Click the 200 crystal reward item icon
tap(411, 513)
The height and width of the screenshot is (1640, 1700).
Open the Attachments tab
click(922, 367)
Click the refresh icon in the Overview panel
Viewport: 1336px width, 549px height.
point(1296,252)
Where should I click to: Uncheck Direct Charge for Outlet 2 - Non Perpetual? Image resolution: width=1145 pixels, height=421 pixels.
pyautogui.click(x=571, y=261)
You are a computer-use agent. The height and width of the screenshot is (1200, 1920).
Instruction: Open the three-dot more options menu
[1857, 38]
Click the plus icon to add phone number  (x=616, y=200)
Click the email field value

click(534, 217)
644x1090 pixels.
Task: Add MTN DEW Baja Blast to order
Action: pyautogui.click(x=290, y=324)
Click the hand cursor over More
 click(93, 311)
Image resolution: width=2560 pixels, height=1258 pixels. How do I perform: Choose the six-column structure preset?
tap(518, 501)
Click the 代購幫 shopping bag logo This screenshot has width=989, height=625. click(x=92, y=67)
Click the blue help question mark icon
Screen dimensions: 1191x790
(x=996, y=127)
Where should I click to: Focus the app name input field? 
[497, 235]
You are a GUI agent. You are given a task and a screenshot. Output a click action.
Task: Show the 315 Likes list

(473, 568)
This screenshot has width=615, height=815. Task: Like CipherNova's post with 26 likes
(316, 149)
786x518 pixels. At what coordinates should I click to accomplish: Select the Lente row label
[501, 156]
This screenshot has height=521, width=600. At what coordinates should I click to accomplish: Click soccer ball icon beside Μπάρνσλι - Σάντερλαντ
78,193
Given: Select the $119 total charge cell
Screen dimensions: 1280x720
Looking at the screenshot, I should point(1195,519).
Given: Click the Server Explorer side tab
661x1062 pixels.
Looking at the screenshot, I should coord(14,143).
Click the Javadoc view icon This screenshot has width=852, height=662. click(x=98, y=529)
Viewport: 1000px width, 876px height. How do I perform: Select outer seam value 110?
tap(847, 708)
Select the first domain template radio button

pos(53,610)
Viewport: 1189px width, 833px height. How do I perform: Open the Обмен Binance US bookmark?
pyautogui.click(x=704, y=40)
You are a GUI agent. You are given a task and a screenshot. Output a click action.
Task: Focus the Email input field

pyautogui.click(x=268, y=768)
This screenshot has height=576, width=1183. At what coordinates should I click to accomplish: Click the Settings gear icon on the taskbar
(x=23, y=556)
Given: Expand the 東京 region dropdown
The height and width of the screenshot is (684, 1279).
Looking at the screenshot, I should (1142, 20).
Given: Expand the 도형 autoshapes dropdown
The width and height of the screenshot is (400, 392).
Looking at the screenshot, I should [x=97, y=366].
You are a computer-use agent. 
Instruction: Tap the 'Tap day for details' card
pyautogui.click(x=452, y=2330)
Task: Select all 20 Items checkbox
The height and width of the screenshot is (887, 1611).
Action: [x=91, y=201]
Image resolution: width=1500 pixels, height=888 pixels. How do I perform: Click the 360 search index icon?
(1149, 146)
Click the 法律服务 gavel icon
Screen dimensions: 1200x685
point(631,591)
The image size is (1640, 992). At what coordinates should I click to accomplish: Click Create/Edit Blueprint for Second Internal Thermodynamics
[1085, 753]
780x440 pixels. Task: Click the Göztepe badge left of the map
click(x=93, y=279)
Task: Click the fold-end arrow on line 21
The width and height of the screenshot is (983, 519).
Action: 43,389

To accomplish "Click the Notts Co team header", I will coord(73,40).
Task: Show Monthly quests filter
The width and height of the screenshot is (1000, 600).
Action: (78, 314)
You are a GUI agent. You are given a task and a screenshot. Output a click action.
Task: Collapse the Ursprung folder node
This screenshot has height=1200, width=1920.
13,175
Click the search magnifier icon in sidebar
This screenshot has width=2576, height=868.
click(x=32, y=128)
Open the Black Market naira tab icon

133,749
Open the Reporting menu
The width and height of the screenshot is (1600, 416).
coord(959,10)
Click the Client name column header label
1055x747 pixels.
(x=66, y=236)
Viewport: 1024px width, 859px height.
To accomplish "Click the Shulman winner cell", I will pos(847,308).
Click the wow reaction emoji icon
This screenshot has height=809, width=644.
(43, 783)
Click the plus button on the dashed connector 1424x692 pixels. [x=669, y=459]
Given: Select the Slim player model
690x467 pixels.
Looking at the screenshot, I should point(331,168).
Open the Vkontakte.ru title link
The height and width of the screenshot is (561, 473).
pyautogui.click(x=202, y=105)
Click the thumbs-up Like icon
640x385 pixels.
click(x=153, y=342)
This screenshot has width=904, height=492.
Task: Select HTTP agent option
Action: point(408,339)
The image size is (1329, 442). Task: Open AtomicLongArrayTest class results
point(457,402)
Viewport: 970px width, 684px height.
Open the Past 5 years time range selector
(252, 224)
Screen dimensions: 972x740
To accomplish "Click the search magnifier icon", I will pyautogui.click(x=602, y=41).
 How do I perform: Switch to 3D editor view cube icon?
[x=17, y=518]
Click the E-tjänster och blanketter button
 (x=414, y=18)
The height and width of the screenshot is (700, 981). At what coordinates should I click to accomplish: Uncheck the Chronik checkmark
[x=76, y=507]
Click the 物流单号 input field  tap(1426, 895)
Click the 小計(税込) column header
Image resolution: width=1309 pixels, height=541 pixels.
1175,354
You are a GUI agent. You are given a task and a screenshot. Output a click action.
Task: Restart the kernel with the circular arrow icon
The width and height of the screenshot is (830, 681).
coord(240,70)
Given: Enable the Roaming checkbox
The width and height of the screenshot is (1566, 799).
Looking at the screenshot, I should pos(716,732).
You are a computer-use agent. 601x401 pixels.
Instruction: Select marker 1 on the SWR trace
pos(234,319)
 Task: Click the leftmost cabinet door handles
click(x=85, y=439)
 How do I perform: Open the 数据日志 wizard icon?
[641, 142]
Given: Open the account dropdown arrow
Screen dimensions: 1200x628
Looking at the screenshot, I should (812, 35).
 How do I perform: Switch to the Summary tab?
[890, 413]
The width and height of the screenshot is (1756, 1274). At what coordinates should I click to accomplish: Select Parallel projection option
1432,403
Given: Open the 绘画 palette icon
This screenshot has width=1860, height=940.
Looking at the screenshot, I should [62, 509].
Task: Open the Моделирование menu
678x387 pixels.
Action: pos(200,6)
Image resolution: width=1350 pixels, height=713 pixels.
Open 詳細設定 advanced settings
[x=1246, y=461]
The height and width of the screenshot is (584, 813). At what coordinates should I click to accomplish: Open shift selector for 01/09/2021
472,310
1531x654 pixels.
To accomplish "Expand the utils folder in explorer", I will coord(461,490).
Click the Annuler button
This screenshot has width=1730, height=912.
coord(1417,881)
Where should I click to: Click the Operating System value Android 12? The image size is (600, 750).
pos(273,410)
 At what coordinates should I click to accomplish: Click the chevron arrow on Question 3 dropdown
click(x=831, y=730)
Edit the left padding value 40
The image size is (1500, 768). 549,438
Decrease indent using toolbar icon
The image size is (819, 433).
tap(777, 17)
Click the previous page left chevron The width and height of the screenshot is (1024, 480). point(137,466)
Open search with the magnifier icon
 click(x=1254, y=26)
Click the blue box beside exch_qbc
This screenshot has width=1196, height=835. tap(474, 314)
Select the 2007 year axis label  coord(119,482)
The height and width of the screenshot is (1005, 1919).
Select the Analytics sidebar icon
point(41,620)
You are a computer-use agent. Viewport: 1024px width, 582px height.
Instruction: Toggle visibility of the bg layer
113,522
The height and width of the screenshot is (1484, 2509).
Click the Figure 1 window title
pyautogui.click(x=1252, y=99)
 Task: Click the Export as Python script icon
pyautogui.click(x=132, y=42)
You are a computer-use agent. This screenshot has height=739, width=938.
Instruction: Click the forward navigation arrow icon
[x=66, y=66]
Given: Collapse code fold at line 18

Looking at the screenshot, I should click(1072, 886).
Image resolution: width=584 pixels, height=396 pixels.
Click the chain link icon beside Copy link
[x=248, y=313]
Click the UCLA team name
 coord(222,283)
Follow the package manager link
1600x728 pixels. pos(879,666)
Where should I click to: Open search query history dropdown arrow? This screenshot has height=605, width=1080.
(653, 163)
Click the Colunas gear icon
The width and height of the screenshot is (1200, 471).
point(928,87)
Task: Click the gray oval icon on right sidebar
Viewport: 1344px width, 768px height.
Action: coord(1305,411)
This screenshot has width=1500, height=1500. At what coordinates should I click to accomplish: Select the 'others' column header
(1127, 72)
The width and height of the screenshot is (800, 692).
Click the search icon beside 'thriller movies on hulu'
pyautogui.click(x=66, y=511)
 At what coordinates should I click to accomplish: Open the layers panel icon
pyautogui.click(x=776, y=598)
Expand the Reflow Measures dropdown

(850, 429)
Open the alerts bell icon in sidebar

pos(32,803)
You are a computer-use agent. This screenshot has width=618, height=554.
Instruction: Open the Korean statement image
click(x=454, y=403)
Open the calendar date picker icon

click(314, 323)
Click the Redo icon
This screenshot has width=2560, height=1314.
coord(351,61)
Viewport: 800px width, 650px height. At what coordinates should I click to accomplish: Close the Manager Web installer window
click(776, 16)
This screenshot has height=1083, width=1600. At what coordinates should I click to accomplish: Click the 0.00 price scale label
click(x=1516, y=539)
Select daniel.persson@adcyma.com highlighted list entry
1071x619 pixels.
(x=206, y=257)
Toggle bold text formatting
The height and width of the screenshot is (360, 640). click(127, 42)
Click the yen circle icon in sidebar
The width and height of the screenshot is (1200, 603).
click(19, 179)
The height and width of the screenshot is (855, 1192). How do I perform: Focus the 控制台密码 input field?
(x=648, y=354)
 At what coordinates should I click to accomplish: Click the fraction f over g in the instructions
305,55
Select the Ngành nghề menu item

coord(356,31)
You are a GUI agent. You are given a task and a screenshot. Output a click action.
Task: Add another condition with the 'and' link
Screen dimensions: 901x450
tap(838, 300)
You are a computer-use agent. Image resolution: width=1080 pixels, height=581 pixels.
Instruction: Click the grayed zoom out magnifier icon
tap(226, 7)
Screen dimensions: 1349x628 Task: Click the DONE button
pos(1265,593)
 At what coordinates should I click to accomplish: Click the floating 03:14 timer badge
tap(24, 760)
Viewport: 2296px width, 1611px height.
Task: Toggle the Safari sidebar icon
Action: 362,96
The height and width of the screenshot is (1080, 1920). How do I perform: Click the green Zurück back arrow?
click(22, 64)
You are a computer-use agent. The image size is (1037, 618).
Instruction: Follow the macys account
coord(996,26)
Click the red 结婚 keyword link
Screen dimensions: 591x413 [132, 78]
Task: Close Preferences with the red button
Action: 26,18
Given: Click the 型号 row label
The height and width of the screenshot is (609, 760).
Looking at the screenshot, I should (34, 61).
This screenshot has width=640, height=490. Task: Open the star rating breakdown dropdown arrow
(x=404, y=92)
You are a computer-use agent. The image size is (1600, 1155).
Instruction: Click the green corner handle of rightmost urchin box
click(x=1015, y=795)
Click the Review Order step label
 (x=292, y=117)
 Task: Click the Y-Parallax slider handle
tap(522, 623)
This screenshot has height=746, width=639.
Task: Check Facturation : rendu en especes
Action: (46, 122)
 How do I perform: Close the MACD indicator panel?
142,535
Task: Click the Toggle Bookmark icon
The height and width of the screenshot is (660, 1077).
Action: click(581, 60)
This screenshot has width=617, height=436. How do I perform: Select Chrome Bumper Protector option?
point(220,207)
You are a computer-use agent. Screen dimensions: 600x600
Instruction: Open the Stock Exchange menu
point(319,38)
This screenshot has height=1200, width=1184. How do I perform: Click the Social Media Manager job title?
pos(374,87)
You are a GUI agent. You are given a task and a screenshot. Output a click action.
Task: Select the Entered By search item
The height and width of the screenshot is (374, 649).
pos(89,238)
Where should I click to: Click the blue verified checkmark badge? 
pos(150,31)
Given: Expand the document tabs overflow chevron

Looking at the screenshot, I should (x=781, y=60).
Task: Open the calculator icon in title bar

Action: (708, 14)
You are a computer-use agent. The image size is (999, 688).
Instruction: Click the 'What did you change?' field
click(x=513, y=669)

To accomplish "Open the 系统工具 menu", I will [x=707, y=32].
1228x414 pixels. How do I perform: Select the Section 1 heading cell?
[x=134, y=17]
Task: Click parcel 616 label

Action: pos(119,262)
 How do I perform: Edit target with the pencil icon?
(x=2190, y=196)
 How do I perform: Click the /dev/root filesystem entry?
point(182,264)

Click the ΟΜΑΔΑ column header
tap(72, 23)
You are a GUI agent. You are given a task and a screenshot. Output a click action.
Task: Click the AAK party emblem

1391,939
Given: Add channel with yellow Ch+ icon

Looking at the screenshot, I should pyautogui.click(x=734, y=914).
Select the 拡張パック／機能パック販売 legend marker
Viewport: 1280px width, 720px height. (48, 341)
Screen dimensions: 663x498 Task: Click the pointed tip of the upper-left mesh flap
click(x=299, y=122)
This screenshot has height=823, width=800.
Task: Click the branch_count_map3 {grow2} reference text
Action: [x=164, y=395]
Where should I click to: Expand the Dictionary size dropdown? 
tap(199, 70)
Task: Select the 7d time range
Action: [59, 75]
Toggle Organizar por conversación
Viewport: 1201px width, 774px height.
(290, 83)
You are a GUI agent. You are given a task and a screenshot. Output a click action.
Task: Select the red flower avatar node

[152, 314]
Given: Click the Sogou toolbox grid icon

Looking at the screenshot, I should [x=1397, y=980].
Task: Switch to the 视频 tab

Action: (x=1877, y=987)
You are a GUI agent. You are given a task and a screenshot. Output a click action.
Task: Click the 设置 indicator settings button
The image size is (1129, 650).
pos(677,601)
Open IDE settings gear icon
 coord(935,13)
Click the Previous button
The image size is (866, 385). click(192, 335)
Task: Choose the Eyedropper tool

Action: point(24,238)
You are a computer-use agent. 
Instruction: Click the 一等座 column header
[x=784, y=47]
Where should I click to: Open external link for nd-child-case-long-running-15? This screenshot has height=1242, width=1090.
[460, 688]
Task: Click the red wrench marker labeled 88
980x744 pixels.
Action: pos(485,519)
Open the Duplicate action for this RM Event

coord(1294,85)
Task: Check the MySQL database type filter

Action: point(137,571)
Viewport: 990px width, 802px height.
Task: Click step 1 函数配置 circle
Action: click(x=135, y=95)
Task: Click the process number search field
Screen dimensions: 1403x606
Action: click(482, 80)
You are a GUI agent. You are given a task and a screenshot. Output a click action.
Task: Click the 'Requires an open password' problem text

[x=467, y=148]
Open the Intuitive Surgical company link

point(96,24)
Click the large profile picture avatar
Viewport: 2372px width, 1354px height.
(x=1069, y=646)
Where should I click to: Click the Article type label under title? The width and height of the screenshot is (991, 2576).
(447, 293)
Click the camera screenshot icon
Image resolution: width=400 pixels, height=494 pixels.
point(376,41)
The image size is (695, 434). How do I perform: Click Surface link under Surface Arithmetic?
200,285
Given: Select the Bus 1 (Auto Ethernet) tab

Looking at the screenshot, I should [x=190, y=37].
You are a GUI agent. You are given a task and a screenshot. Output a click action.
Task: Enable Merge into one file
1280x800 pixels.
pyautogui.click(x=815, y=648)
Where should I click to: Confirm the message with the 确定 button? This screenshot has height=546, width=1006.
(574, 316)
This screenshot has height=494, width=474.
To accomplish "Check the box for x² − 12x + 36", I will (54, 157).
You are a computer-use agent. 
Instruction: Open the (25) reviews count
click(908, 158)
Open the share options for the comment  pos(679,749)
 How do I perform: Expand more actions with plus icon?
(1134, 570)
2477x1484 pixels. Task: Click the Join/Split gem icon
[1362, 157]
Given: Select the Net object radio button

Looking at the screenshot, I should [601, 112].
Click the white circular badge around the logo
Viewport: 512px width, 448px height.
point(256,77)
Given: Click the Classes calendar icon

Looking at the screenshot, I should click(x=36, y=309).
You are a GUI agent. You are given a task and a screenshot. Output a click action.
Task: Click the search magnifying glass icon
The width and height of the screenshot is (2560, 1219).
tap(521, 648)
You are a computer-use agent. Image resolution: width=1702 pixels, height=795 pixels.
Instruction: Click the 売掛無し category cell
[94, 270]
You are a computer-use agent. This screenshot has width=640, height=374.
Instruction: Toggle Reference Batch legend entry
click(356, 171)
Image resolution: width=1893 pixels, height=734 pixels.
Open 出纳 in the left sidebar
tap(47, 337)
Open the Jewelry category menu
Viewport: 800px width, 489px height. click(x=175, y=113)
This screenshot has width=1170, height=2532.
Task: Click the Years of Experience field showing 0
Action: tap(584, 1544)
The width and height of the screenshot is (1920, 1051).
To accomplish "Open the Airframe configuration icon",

» **EXERCISE DIRECTIONS**: Copy the records from the line with "Given: Click the Sogou toolbox grid icon" to the line with "coord(935,13)", changing "settings" to "preferences" wherever it appears and leaving everything else the same.

» **RESULT BELOW**:
Given: Click the Sogou toolbox grid icon

Looking at the screenshot, I should [x=1397, y=980].
Task: Switch to the 视频 tab

Action: (x=1877, y=987)
You are a GUI agent. You are given a task and a screenshot. Output a click action.
Task: Click the 设置 indicator preferences button
The image size is (1129, 650).
pos(677,601)
Open IDE preferences gear icon
 coord(935,13)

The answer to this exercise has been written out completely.